Pictures are to be left out; every line from the one with "Screen dimensions: 292x230" through the end of the data must be transcribed exactly.
Start of Input records
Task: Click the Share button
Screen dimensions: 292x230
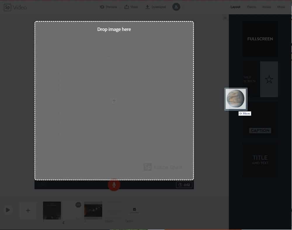Action: pyautogui.click(x=131, y=7)
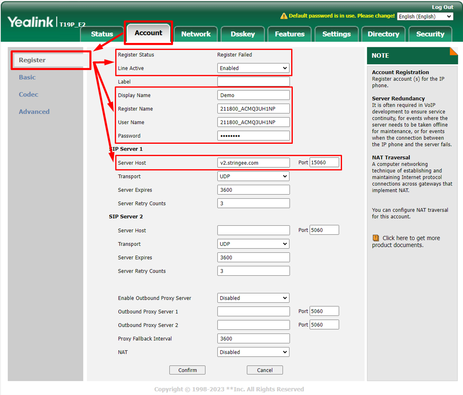Click the Yealink logo
This screenshot has height=395, width=463.
32,22
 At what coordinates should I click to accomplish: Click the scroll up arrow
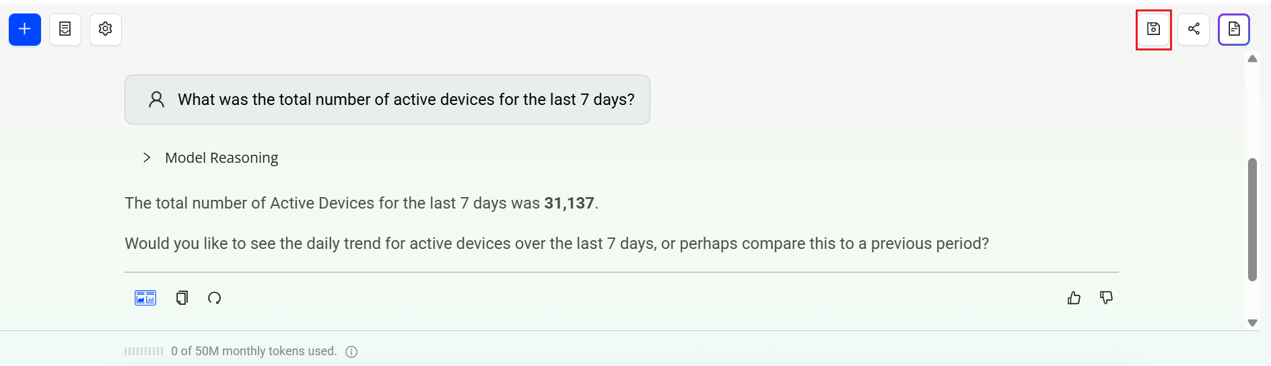(1252, 59)
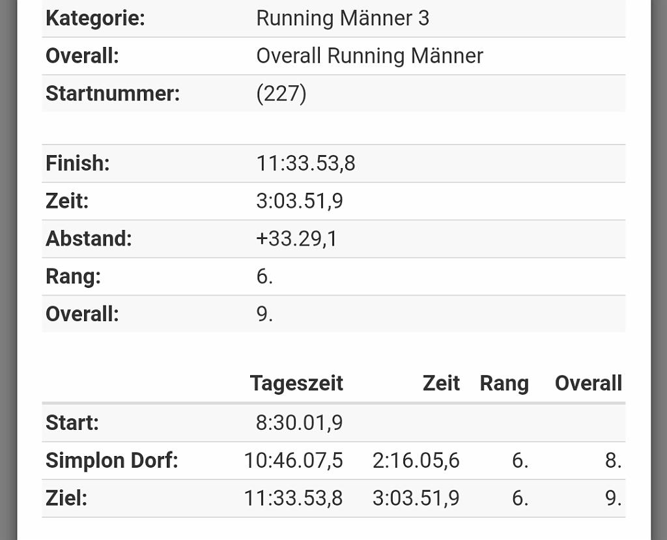Click the Abstand value "+33.29,1"
667x540 pixels.
click(296, 239)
End of Input records
**Result:**
Screen dimensions: 292x230
Action: pyautogui.click(x=131, y=7)
Click the Yealink logo
This screenshot has height=395, width=463.
32,22
 At what coordinates should I click to accomplish: Click the scroll up arrow
(1252, 59)
Click the Abstand value "+33.29,1"
667x540 pixels.
click(296, 239)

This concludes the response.